By Robert Pennington

Ah, third year. An amazing experience you’ll never forget. That tangled mix of notes, essays and forlorn hope knowing after it ends, your life will never be quite as good again. Of energy drink cans and coffee cups piling up the corner of your room. Of long nights in the library writing essays and the stinging pain as the computers are switched off before you’ve had time to save it. I can almost taste the tears running down my face now, mmm, salty. However you young’ns needn’t go it alone, with these helpful tips, your final year at Brunel will fly by effortlessly and painlessly.

All right, here we go!

In your final year, you must make sure to absolutely get involved with every other non-academic interest you have on the fly. A member of a society? Run for President! It’ll look just as good on your CV as that BA ever will. Trust me! Even the ones you just joined because you were pressured at Fresher’s Fayre but never got around to actually going to? Well this’ll be your last chance, don’t regret it! You’ve got a whole week to get your dissertation in, you might never get to try fencing or skydiving again! You could even try writing for Le Nurb!

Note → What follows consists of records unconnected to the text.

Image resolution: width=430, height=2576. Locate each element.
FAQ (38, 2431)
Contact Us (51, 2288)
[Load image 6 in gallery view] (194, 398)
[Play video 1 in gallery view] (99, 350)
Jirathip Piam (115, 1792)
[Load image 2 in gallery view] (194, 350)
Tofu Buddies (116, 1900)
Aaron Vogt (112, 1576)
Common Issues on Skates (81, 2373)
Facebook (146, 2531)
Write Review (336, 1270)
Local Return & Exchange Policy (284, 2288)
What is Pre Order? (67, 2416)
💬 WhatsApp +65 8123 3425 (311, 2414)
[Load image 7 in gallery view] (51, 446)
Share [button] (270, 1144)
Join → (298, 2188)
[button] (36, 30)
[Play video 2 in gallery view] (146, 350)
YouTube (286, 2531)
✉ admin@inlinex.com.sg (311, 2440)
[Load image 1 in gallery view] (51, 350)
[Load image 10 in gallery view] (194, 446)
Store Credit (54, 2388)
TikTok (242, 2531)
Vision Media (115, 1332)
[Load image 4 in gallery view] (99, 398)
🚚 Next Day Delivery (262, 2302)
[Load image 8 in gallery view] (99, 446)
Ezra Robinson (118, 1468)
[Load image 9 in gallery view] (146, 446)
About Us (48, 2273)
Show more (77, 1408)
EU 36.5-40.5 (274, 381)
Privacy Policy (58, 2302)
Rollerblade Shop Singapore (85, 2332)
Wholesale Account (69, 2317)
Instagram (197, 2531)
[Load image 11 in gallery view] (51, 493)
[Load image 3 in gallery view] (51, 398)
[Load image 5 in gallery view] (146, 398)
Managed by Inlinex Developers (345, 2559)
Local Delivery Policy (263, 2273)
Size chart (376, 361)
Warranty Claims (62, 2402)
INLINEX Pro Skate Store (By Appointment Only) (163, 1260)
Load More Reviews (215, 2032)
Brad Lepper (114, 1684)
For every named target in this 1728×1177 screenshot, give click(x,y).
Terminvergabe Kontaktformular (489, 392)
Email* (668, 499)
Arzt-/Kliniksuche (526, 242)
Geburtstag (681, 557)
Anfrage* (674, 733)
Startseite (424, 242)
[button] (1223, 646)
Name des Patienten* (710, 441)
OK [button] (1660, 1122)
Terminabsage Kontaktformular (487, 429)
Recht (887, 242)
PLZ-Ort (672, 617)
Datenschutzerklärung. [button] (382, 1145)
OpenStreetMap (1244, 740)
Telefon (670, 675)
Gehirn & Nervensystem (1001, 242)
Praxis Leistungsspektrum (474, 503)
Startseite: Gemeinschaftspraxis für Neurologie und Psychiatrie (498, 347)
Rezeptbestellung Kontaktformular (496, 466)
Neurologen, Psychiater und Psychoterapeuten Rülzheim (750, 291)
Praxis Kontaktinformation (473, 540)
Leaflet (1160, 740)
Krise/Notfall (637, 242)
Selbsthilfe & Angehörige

Have an exam tomorrow morning and felt like you haven’t done enough revision? Fear not! Why not get in the productive mood by sorting out all the dirty dishes or finally getting around to hoovering the carpet and making your bed? Remember, a tidy room is a tidy mind.

Go to the pub! There are many fine pubs around Uxbridge and they’ll all be more than willing to accommodate you through this most special time. You might meet a friend there and distract each other with stunted conversation whilst your mind is on other things entirely, but fear not! By the fourth pint that essay will seem as good as done. Or you might even make a new friend. You see that guy half asleep on the Wetherspoon’s bar? He never got a degree and look how good his life is! Douglas Adams once said “I love deadlines. I like the whooshing sound they make as they fly by.” Well, with our friend alcohol you won’t even have to be conscious for that. And if you’re not one for passing out just remember Charles Bukowski wrote six novels whilst absolutely smashed. How hard does that essay on the causes of World War 1 or that assignment on monetary control seem now?

If that doesn’t help, you could always try taking up smoking. It’s bound to take the edge away, plus, it gives you a great hobby to do in those few minute gaps between flicking heartlessly through the chapters of your text book. Waiting in anticipation for those next few throat burning, artery furring puffs in the wind outside John Crank will see those pages turn faster than your housemate’s milk. Why not try rollies, for that extra hint of habitualisation and added dexterity bonus? Once you start you’ll wonder how you ever managed without them.

Get ready for the best year of your life kids. Remember as well, if you hand it in late you’ll just have the grade capped and, well, you weren’t going to get an A for it anyway, were you?

Good luck and God bless! See you on the other side!